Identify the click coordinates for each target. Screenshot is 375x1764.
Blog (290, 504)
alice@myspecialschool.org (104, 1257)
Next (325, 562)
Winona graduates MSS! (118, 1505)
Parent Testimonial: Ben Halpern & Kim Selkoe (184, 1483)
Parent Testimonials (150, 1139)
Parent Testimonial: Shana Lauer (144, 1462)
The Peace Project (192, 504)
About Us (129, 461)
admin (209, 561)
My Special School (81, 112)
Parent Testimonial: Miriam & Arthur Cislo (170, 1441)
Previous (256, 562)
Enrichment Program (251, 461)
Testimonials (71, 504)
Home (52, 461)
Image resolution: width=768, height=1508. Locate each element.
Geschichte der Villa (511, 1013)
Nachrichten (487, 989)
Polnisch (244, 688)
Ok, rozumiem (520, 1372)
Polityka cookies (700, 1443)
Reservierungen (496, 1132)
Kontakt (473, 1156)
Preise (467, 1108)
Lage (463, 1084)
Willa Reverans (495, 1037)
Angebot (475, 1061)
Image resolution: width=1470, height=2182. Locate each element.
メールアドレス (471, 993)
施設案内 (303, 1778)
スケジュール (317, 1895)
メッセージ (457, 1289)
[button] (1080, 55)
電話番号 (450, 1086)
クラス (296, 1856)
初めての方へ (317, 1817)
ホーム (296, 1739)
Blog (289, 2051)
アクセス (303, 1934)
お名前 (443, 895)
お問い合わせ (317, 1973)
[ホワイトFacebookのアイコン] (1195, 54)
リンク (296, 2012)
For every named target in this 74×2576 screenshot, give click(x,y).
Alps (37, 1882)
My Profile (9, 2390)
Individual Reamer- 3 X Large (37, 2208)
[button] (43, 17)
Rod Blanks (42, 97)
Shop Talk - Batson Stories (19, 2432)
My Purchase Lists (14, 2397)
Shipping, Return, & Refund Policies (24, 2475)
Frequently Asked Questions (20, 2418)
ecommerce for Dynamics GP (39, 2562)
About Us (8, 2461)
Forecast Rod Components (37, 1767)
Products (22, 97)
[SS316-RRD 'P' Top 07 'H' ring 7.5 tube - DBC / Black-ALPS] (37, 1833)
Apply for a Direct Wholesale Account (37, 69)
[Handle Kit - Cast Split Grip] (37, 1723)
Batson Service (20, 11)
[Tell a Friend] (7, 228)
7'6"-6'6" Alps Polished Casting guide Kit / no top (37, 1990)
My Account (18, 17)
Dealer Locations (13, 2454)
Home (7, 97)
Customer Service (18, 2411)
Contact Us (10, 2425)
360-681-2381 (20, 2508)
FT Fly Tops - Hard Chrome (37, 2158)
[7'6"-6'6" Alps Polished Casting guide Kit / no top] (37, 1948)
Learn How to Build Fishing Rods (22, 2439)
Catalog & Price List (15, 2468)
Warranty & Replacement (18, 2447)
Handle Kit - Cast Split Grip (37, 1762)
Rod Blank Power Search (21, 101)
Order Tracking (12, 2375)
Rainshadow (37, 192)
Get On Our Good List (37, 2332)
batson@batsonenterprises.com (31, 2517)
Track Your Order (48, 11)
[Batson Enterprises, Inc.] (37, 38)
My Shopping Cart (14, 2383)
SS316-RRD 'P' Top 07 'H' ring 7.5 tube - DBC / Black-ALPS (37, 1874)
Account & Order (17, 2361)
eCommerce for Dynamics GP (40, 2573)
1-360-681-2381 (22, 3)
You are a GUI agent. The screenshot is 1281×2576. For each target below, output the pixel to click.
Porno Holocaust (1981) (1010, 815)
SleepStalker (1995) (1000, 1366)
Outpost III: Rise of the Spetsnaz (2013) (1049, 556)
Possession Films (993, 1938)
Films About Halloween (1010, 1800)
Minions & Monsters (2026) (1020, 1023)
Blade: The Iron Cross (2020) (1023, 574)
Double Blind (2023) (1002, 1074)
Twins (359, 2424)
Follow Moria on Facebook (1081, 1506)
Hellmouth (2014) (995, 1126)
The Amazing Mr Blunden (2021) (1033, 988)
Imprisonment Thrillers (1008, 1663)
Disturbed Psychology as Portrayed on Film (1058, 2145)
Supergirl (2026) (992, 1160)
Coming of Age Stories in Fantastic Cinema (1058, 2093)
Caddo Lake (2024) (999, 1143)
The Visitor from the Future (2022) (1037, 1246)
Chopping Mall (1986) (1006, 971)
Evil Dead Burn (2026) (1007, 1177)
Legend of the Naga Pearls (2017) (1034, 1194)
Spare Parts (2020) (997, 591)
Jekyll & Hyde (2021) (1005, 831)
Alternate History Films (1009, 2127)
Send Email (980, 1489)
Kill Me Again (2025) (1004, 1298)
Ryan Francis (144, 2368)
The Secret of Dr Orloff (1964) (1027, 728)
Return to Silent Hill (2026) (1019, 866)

★ ★ ★

TRY IT —
When transcribing the data, keep every line exactly as it is.

REPLY TO THE TASK —
Identify the click coordinates for each target. Screenshot is 375x1764.
Blog (290, 504)
alice@myspecialschool.org (104, 1257)
Next (325, 562)
Winona graduates MSS! (118, 1505)
Parent Testimonial: Ben Halpern & Kim Selkoe (184, 1483)
Parent Testimonials (150, 1139)
Parent Testimonial: Shana Lauer (144, 1462)
The Peace Project (192, 504)
About Us (129, 461)
admin (209, 561)
My Special School (81, 112)
Parent Testimonial: Miriam & Arthur Cislo (170, 1441)
Previous (256, 562)
Enrichment Program (251, 461)
Testimonials (71, 504)
Home (52, 461)
Image resolution: width=768, height=1508. Locate each element.
Geschichte der Villa (511, 1013)
Nachrichten (487, 989)
Polnisch (244, 688)
Ok, rozumiem (520, 1372)
Polityka cookies (700, 1443)
Reservierungen (496, 1132)
Kontakt (473, 1156)
Preise (467, 1108)
Lage (463, 1084)
Willa Reverans (495, 1037)
Angebot (475, 1061)
Image resolution: width=1470, height=2182. Locate each element.
メールアドレス (471, 993)
施設案内 (303, 1778)
スケジュール (317, 1895)
メッセージ (457, 1289)
[button] (1080, 55)
電話番号 (450, 1086)
クラス (296, 1856)
初めての方へ (317, 1817)
ホーム (296, 1739)
Blog (289, 2051)
アクセス (303, 1934)
お名前 (443, 895)
お問い合わせ (317, 1973)
[ホワイトFacebookのアイコン] (1195, 54)
リンク (296, 2012)
For every named target in this 74×2576 screenshot, give click(x,y).
Alps (37, 1882)
My Profile (9, 2390)
Individual Reamer- 3 X Large (37, 2208)
[button] (43, 17)
Rod Blanks (42, 97)
Shop Talk - Batson Stories (19, 2432)
My Purchase Lists (14, 2397)
Shipping, Return, & Refund Policies (24, 2475)
Frequently Asked Questions (20, 2418)
ecommerce for Dynamics GP (39, 2562)
About Us (8, 2461)
Forecast Rod Components (37, 1767)
Products (22, 97)
[SS316-RRD 'P' Top 07 'H' ring 7.5 tube - DBC / Black-ALPS] (37, 1833)
Apply for a Direct Wholesale Account (37, 69)
[Handle Kit - Cast Split Grip] (37, 1723)
Batson Service (20, 11)
[Tell a Friend] (7, 228)
7'6"-6'6" Alps Polished Casting guide Kit / no top (37, 1990)
My Account (18, 17)
Dealer Locations (13, 2454)
Home (7, 97)
Customer Service (18, 2411)
Contact Us (10, 2425)
360-681-2381 (20, 2508)
FT Fly Tops - Hard Chrome (37, 2158)
[7'6"-6'6" Alps Polished Casting guide Kit / no top] (37, 1948)
Learn How to Build Fishing Rods (22, 2439)
Catalog & Price List (15, 2468)
Warranty & Replacement (18, 2447)
Handle Kit - Cast Split Grip (37, 1762)
Rod Blank Power Search (21, 101)
Order Tracking (12, 2375)
Rainshadow (37, 192)
Get On Our Good List (37, 2332)
batson@batsonenterprises.com (31, 2517)
Track Your Order (48, 11)
[Batson Enterprises, Inc.] (37, 38)
My Shopping Cart (14, 2383)
SS316-RRD 'P' Top 07 'H' ring 7.5 tube - DBC / Black-ALPS (37, 1874)
Account & Order (17, 2361)
eCommerce for Dynamics GP (40, 2573)
1-360-681-2381 (22, 3)
You are a GUI agent. The screenshot is 1281×2576. For each target below, output the pixel to click.
Porno Holocaust (1981) (1010, 815)
SleepStalker (1995) (1000, 1366)
Outpost III: Rise of the Spetsnaz (2013) (1049, 556)
Possession Films (993, 1938)
Films About Halloween (1010, 1800)
Minions & Monsters (2026) (1020, 1023)
Blade: The Iron Cross (2020) (1023, 574)
Double Blind (2023) (1002, 1074)
Twins (359, 2424)
Follow Moria on Facebook (1081, 1506)
Hellmouth (2014) (995, 1126)
The Amazing Mr Blunden (2021) (1033, 988)
Imprisonment Thrillers (1008, 1663)
Disturbed Psychology as Portrayed on Film (1058, 2145)
Supergirl (2026) (992, 1160)
Coming of Age Stories in Fantastic Cinema (1058, 2093)
Caddo Lake (2024) (999, 1143)
The Visitor from the Future (2022) (1037, 1246)
Chopping Mall (1986) (1006, 971)
Evil Dead Burn (2026) (1007, 1177)
Legend of the Naga Pearls (2017) (1034, 1194)
Spare Parts (2020) (997, 591)
Jekyll & Hyde (2021) (1005, 831)
Alternate History Films (1009, 2127)
Send Email (980, 1489)
Kill Me Again (2025) (1004, 1298)
Ryan Francis (144, 2368)
The Secret of Dr Orloff (1964) (1027, 728)
Return to Silent Hill (2026) (1019, 866)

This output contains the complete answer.